3.5.3. Zekât Kurumunun Devlet Bünyesinde Bağımsız veya Özerk Olması:

Türkiye’de devletin laik niteliğinin tonu zaman zaman çok katılaşmakta, bazı dönemlerde ise halkın talepleri nezdinde daha çok makes bulabilmektedir. Nitekim 1950’ya kadar ki dönem, 1960-1965, 1971-1974, 1980 -1983, 1997-2002 dönemleri birinciye örnek dönemlerken; 1950 -1960, 1965-1971, 1974-1980, 1983-1997, 2003- 2019 dönemleri ikinci kategoriye örneklik teşkil etmektedir. Devletin bu tavrı sadece uygulamayla sınırlı kalmamakta, düzenlemelerde ve kanunlaştırmalarda da bu etkiyi izleme imkânı doğmaktadır. Vatandaşın hayatını etkileyen en önemli düzenleme alanlarından biri de vergi kanunlarıdır.

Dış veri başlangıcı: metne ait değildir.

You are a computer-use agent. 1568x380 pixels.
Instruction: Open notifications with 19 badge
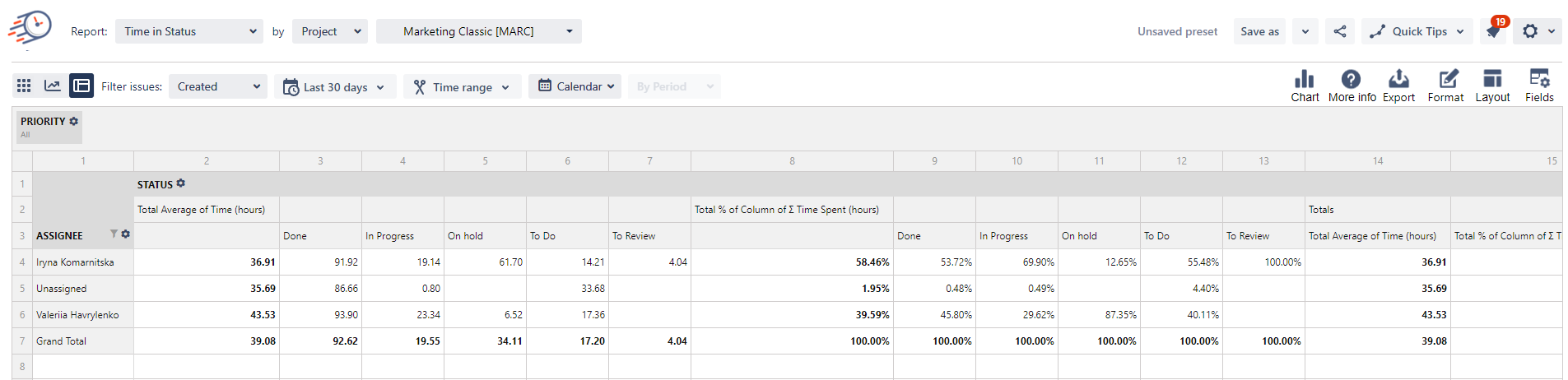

Vergi kanunlarında doğrudan zekâtı ilgilendiren veya zekâta atıfta bulunan bir düzenleme mevcut değildir. Ancak dolaylı olarak zekâtı kolaylaştırabilecek, zekâtla ilişkilendirilebilecek veya sosyal sorumluluk olarak bağış yapmak isteyeceklere bazı imkânlar sunulmaktadır.

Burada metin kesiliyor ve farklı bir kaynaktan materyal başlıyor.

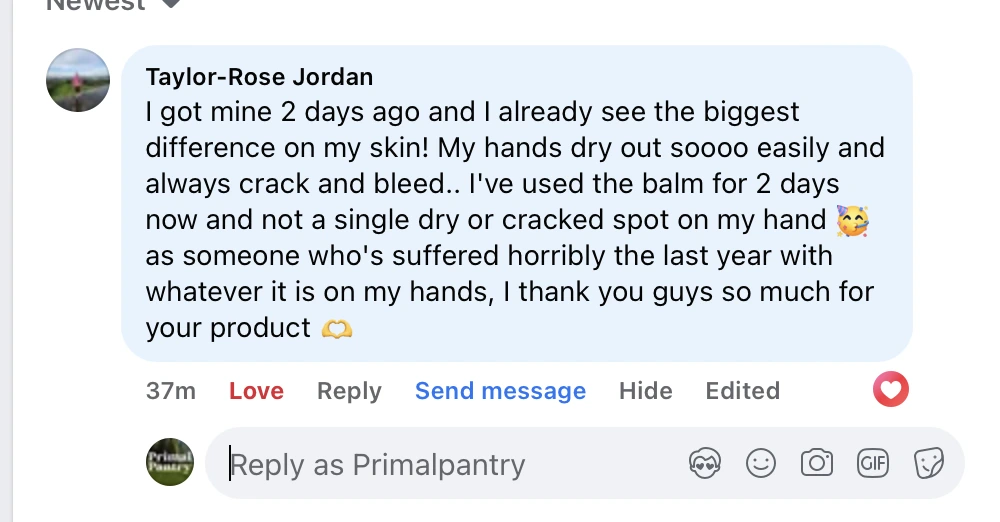View the red heart reaction on comment
This screenshot has width=1000, height=522.
(891, 389)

193 sayılı gelir vergisi kanununun 89. Maddesinde gelir vergisi matrahının tespitinde gelir vergisi beyannamesinin de bildirilecek gelirlerden aşağıdaki indirimler yapılabilir demek suretiyle matrahtan indirilecek tutarlar tadadi olarak sayılmıştır. Biz bunlardan konumuzla ilgili olan maddelere yer vereceğiz:

Gelir vergisi matrahının tespitinde, gelir vergisi beyannamesinde bildirilecek gelirlerden aşağıdaki indirimler yapılabilir:

4. Genel ve özel bütçeli kamu idareleri, il özel idareleri, belediyeler, köyler ile kamu yararına çalışan dernekler ve Cumhurbaşkanınca vergi muafiyeti tanınan vakıflara yıllık toplamı beyan edilecek gelirin % 5'ini (kalkınmada öncelikli yöreler için % 10'unu) aşmamak üzere, makbuz karşılığında yapılan bağış ve yardımlar.

5. Genel ve özel bütçeli kamu idarelerine, il özel idarelerine, belediyelere ve köylere bağışlanan okul, sağlık tesisi ve yüz yatak (kalkınmada öncelikli yörelerde elli yatak) kapasitesinden az olmamak üzere öğrenci yurdu ile çocuk yuvası, yetiştirme yurdu, huzurevi, bakım rehabilitasyon merkezi ile mülki idare amirlerinin izni ve denetimine tabi olarak yaptırılacak ibadethaneler ve Diyanet İşleri Başkanlığı denetiminde yaygın din eğitimi verilen tesislerin ve Gençlik ve Spor Bakanlığına ait gençlik merkezleri ile gençlik ve izcilik kamplarının inşası dolayısıyla yapılan harcamalar veya bu tesislerin inşası için bu kuruluşlara yapılan her türlü bağış ve yardımlar ile mevcut tesislerin faaliyetlerini devam ettirebilmeleri için yapılan her türlü nakdî ve aynî bağış ve yardımların tamamı.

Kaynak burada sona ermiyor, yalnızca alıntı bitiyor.